When Tony Blair swanned past congested motorists by using the bus lane on the M4, he must have been full aware of the signal he was sending to motorists. No British government has ever attached more importance to sending the right message than Mr Blair's. His message was a two-fingered salute to John Prescott and his attempts to do something to change transport priorities.
John Prescott - increasingly isolated in government
Another signal to the electorate about the real attitude of important parts of the government and civil service towards change on the road, is the undue haste with which they have given way to the demands of the anti-cyclist lobby for the new fixed-penalties for a wide range of cycling offences. Contrast that with a recent debate in the Lords on demands for banning the use in motor vehicles of mobile phones. Despite the growing evidence of their involvement in causing crashes, the usual response from the Home Office was paraded: not enough evidence of a problem; police say no need for new offence; current laws and penalties sufficient; and difficulties of enforcement; therefore no change needed.
Similarly, campaigns over the years, by pedestrian and cyclist groups as well as road crash victim organisastions such as RoadPeace, for lower speed limits, banning bull bars, etc have been dismissed with the same trite reasons.
All these considerations could easily have been applied to the new cycling offences, but weren't. The prejudice against cycling remains firmly entrenched in major parts of government (local and central), police and judiciary. They know that 55 pedestrians are killed on the pavement every year - by motor vehicles. The number of pedestrians killed by cyclists, on the other hand, is so low as to escape the statistics, being mixed up with numbers of pedestrians and cyclists killed in any accident involving just cyclists and pedestrians - 4 in 1996, who could have been either a cyclist or a pedestrian.
So much for evidence-based policing. Cyclists are a nuisance and the Home Office, police and courts will continue to treat them as such - whatever the policies of the Department of Environment and Transport (DETR).
No cycling! - still the knee jerk reaction of British government & judiciary
Now the motor vehicle lobby is battling to neutralise the DETR's integrated transport policy. This is every minor battle over parking versus a cycle lane writ large. Will the "concern expressed by residents" predominate, on a national level, over the commitment to the integrated transport policy?
Let's be absolutely clear about one thing - the motor vehicle lobby is large, rich, vocal and determined to undermine any serious attempt to change the transport policy of the last fifty years.
Saloon bar insights - such as lower speeds cause more pollution than higher speeds - are manufactured by the industry and its lieutentants in the press and spread from driver to driver, and then paraded as the Scientific Truth. A senior Camden councillor only recently repeated the myth that slower traffic means more pollution, using this perversion of the basic laws of physics as a reason for not introducing traffic calming measures.
The Conservative Party has already decided nationally to head full pelt down the route to more roads, higher speed limits, and no speed bumps in the hope of encouraging their electoral revival! We are seeing the effects already here in Camden. Locally we have a very productive forum, the Cyclists and Pedestrians Liaison Committee, which brings together local cyclist and pedestrian groups with councillors and officials.
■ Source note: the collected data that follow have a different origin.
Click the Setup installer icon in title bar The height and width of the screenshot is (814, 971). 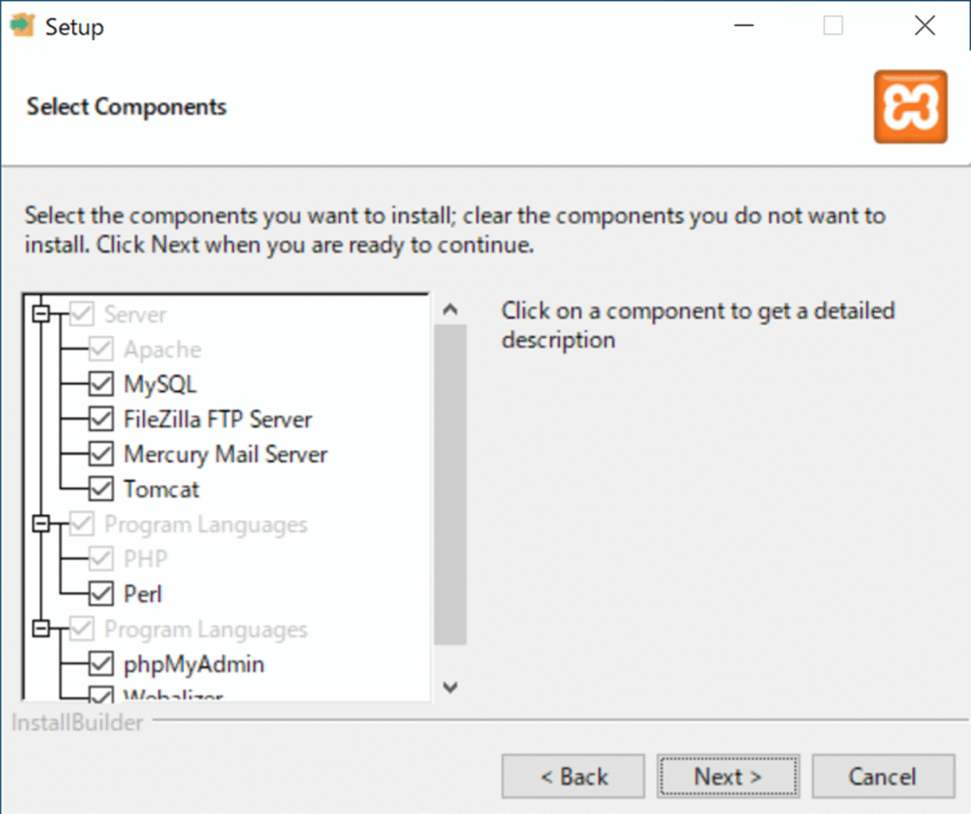coord(23,26)
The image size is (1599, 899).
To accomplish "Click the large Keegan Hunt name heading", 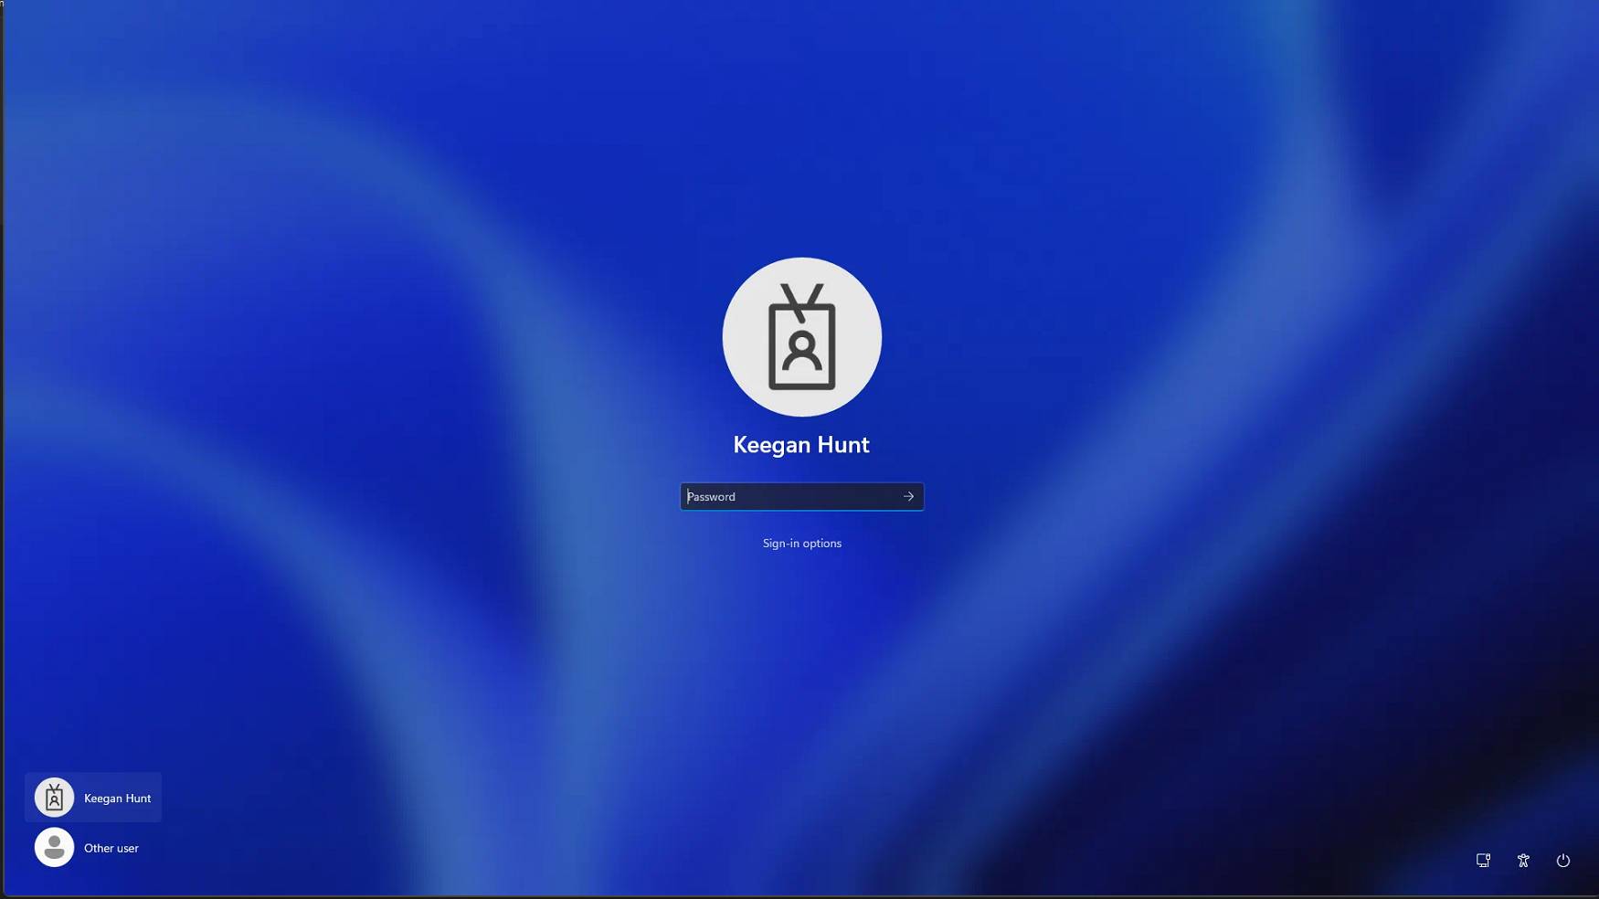I will [801, 445].
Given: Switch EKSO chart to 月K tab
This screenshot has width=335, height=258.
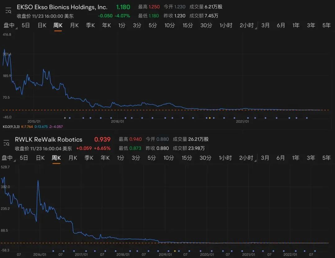Looking at the screenshot, I should [x=74, y=25].
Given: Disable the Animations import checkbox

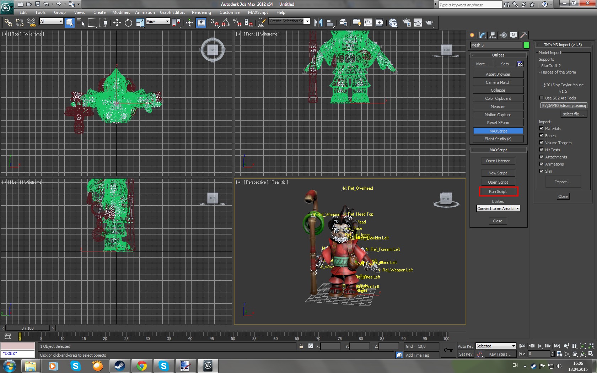Looking at the screenshot, I should [x=541, y=164].
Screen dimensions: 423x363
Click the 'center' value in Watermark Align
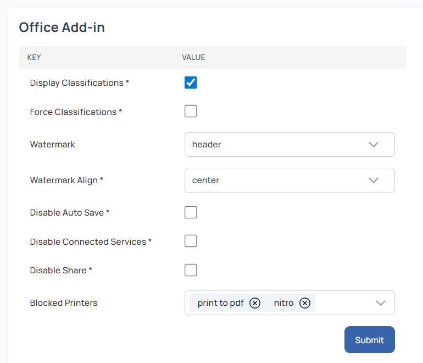pos(205,180)
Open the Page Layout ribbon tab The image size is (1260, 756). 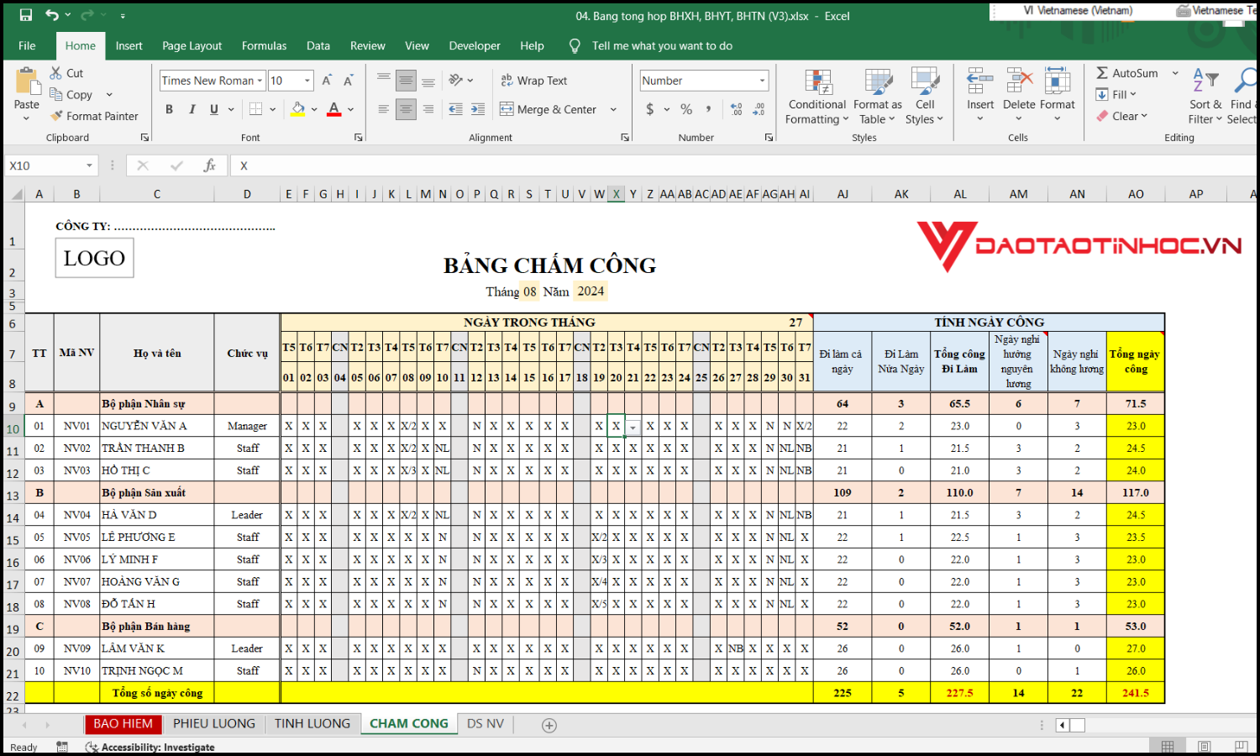[192, 45]
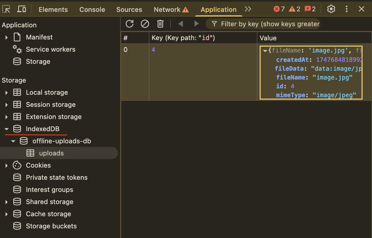Collapse the offline-uploads-db database node
The width and height of the screenshot is (372, 238).
(x=13, y=141)
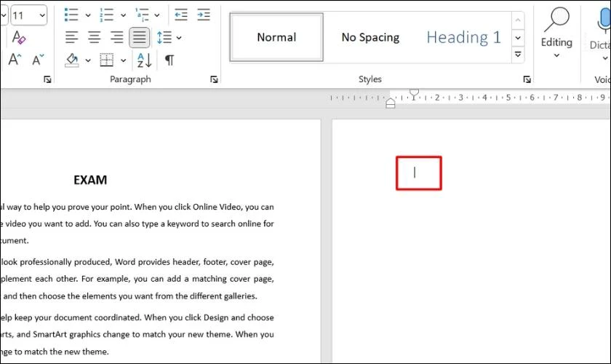Image resolution: width=611 pixels, height=364 pixels.
Task: Click the Increase Font Size icon
Action: tap(15, 60)
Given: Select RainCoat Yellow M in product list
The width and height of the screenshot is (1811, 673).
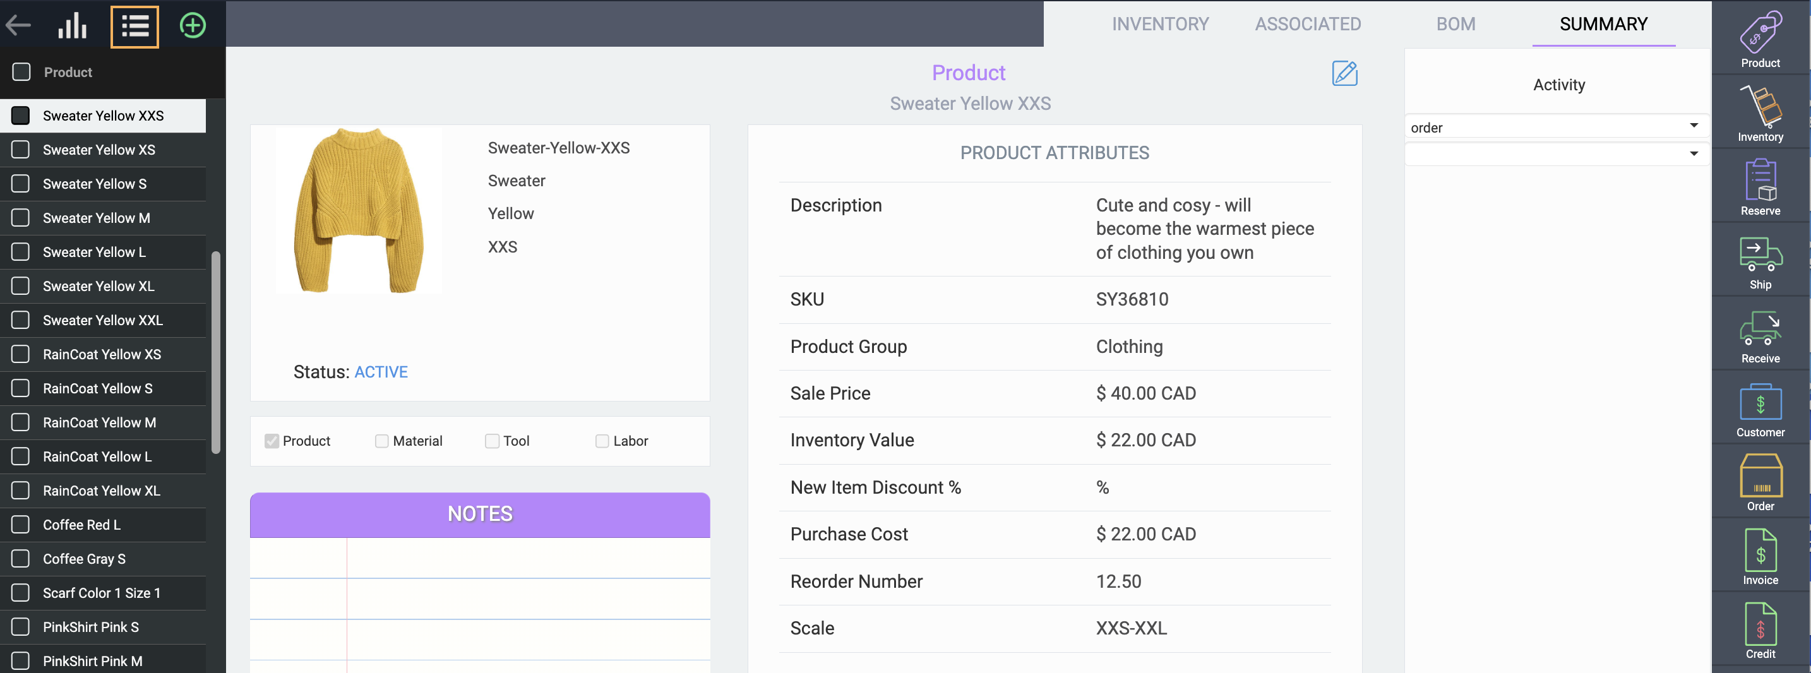Looking at the screenshot, I should (99, 423).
At the last meeting a Conservative councillor brought along a motor cyclist who fulminated at incoherent length about cyclists and pedestrians, and the councillor himself tried to politicise the meeting, which normally concentrates on issues about cycle and predestrian-friendly street engineering, with demands for a discussion about the recent riot in the City of London!
The battle for the hearts and minds of the motorist is on - and we are the most likely casualties. The argument that many a motorist also wants better public transport, better cycling facilities, and a better environment is lost on the one-dimensional thinking that seems to predominate at Number 10 Downing Street about this issue.
Actually this is not a surprise. The key decision about transport policy was taken by Tony Blair and Gordon Brown well before May 1997 when New Labour was elected to power. The decision was not to fund change in transport policy by public money.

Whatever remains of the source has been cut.